### Task directions
Every line from the one containing "Given: Select the level 34 row number" to the end of the data below should be copied exactly, but pictures should not.

(Saved data entries)

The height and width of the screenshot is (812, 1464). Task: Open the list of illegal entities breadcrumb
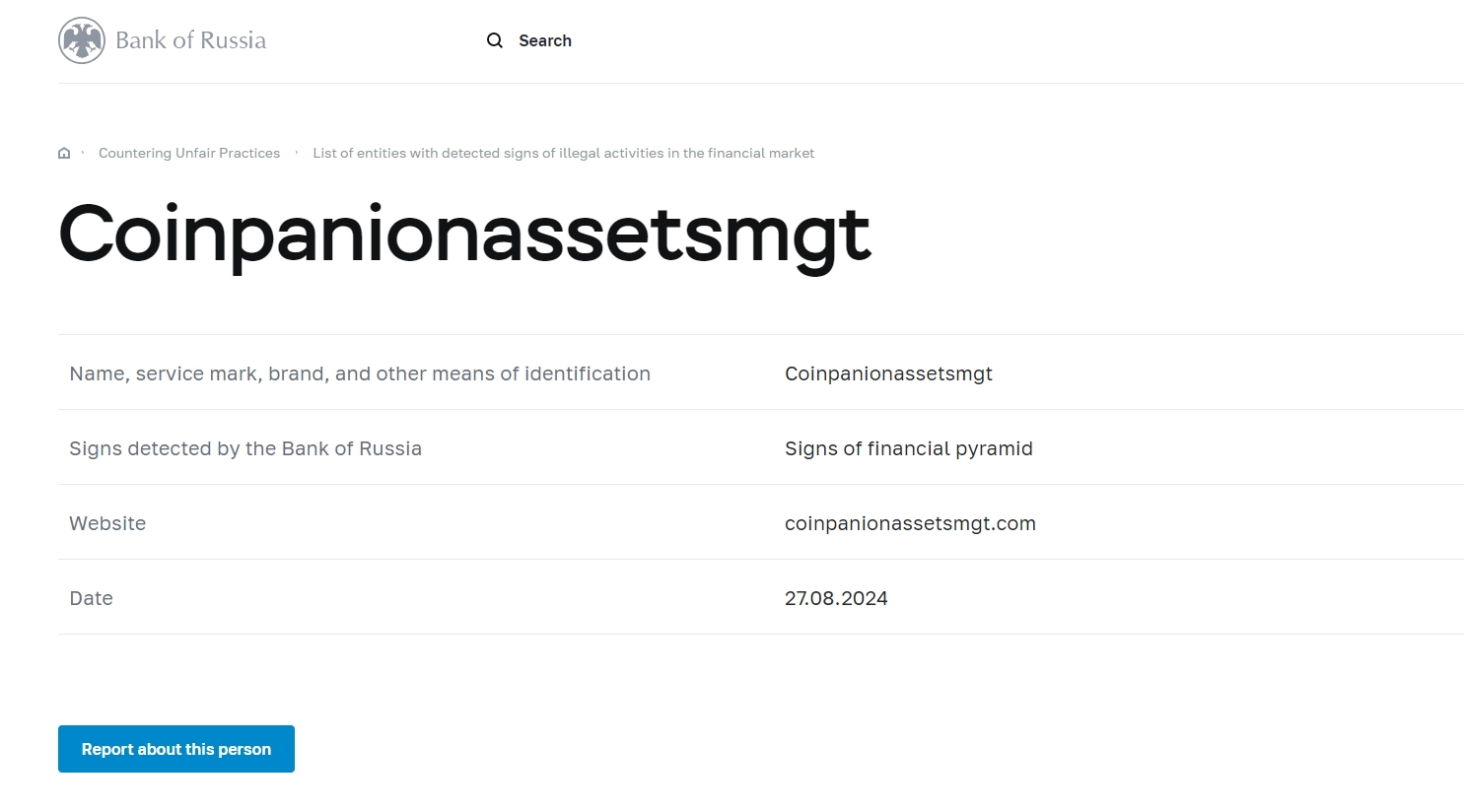(563, 153)
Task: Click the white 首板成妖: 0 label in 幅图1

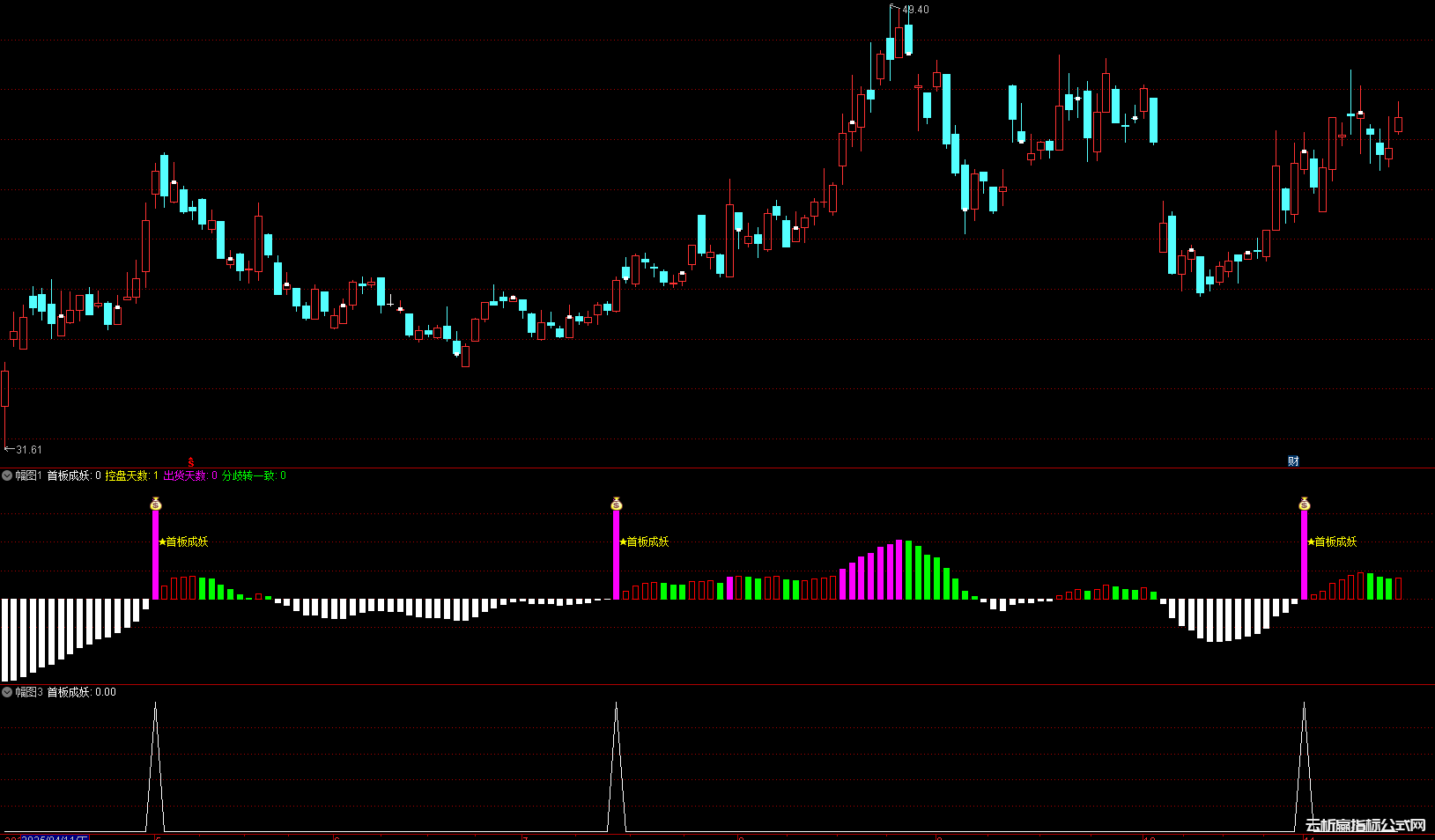Action: (x=74, y=475)
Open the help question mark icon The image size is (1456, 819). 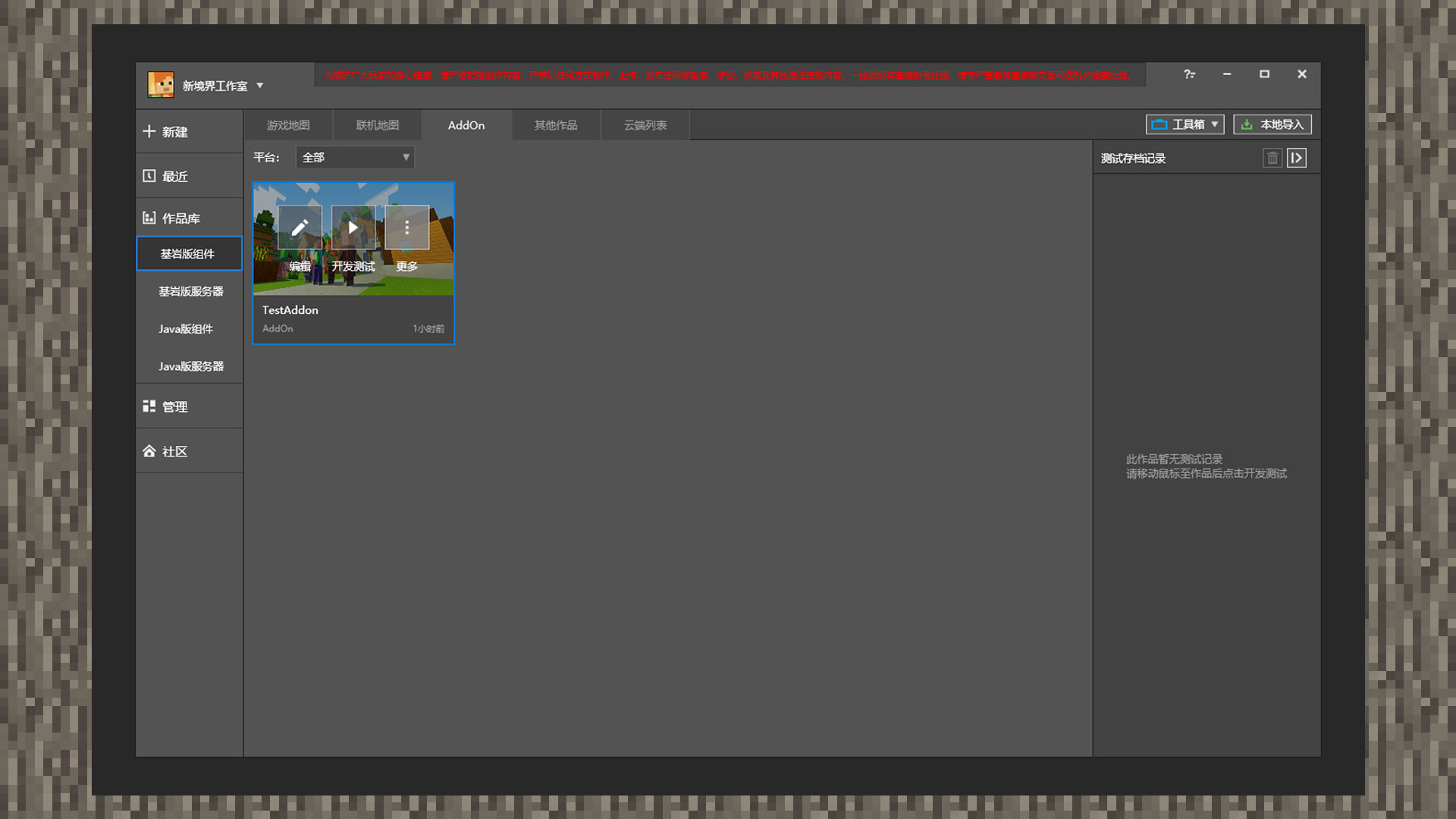click(x=1189, y=74)
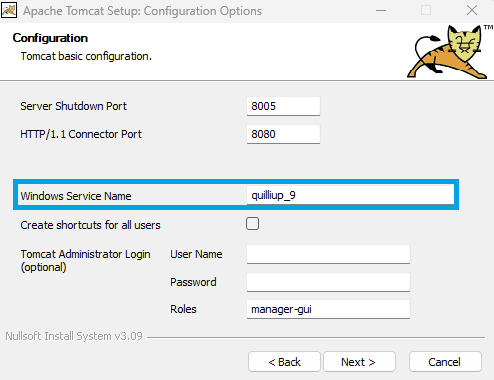Close the Apache Tomcat Setup window
This screenshot has height=380, width=494.
[472, 10]
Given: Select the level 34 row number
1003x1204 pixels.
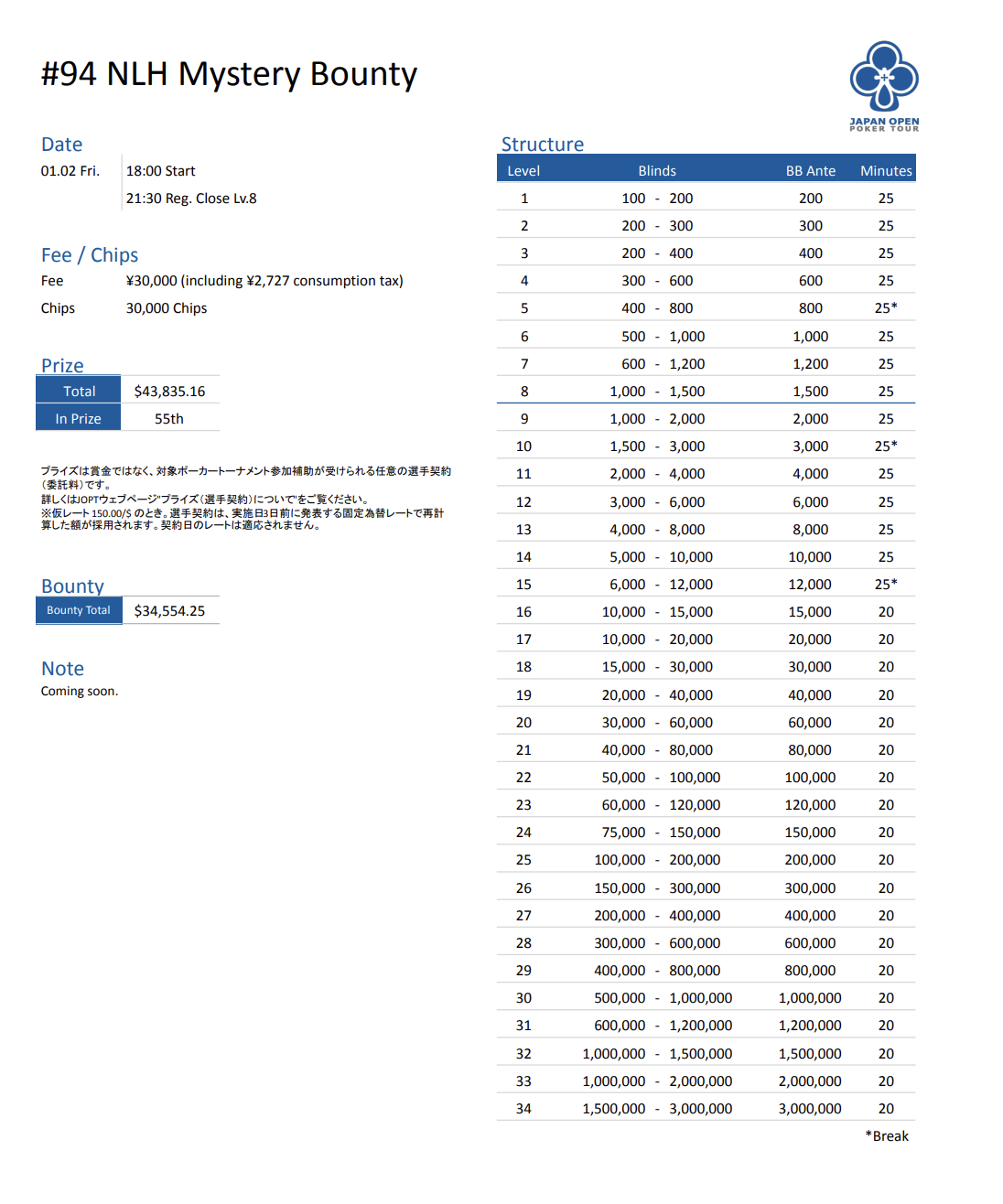Looking at the screenshot, I should tap(523, 1109).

### Worked solution
Given: Select the level 34 row number
1003x1204 pixels.
Looking at the screenshot, I should tap(523, 1109).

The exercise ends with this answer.